ただし、入居時に敷金を支払っていない場合、または敷金が著しく低額で、退去時に原状回復費用を請求された場合には、次の条件をすべて満たせば、必要最小限度の額を住宅維持費として認定して差し支えないとされています。
- 賃貸借契約に原状回復に関する特約があること
- 原状回復の範囲が、社会通念上みて真にやむを得ない範囲であること
- 被保護者の故意または重過失によって壊した部分の修繕ではないこと
特に重要なのは、通常損耗や経年劣化は対象にならないという点です。例えば、長年住んだことによる壁紙の日焼け、床の自然な摩耗、設備の経年劣化などは、通常、賃貸人側が負担すべきものなので、住宅維持費を使うことはできません。
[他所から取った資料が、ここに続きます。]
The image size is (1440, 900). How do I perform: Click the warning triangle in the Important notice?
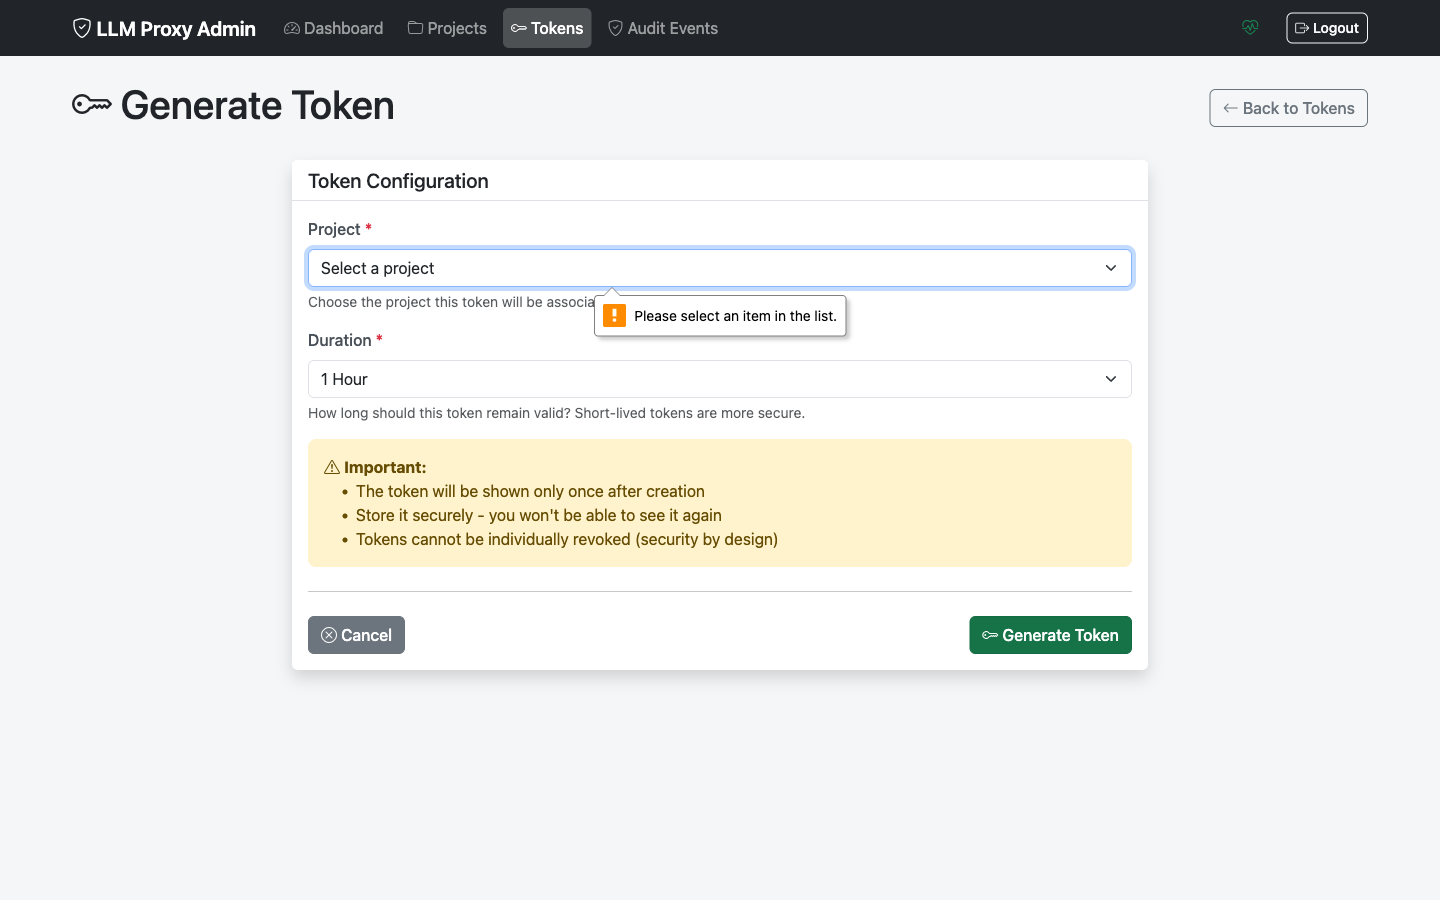(x=330, y=466)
一方、本人の故意・重過失によるものではなく、契約上どうしても負担しなければならない必要最小限の原状回復費用で、しかも敷金がない・極端に少ない場合には、例外的に認定できる余地があります。
さらに、認定できる金額にも上限があります。原則として、住宅維持費の基準額の範囲内であり、なおかつ入居時の敷金等に関する限度額から、すでに支給した敷金・礼金・手数料等を差し引いた範囲を超えることはできません。
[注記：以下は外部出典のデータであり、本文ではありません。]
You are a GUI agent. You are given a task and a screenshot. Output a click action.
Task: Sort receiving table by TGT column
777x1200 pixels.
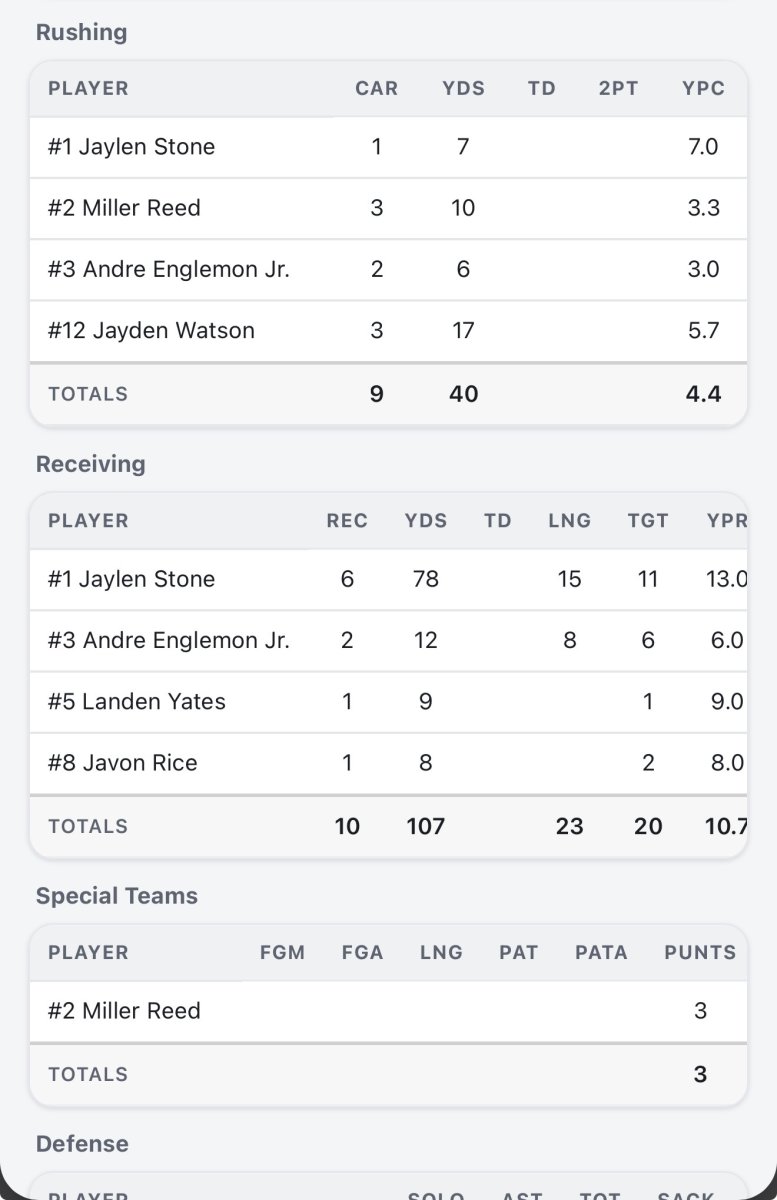click(x=648, y=520)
例えば、退去時に大家から20万円の原状回復費用を請求されたとしても、
「20万円請求されたから20万円全額を生活保護で支給する」
ということにはなりません。まず、請求内容を確認して、通常損耗・経年劣化分を除外し、契約上本人が負担すべき部分のうち必要最小限度額だけを検討することになります。
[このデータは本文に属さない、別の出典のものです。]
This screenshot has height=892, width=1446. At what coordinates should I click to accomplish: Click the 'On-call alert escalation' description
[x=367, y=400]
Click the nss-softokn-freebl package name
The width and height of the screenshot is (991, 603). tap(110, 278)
したがって、簡単にまとめると、**「退去時の原状回復費用は原則として敷金で対応するため住宅維持費では支給しない。ただし、敷金がない・著しく少ない場合で、原状回復特約があり、通常損耗や経年劣化ではなく、本人の故意・重過失による損傷でもないなどの要件を満たせば、限度額の範囲内で必要最小限の額を住宅維持費として認定できる」**という取扱いです。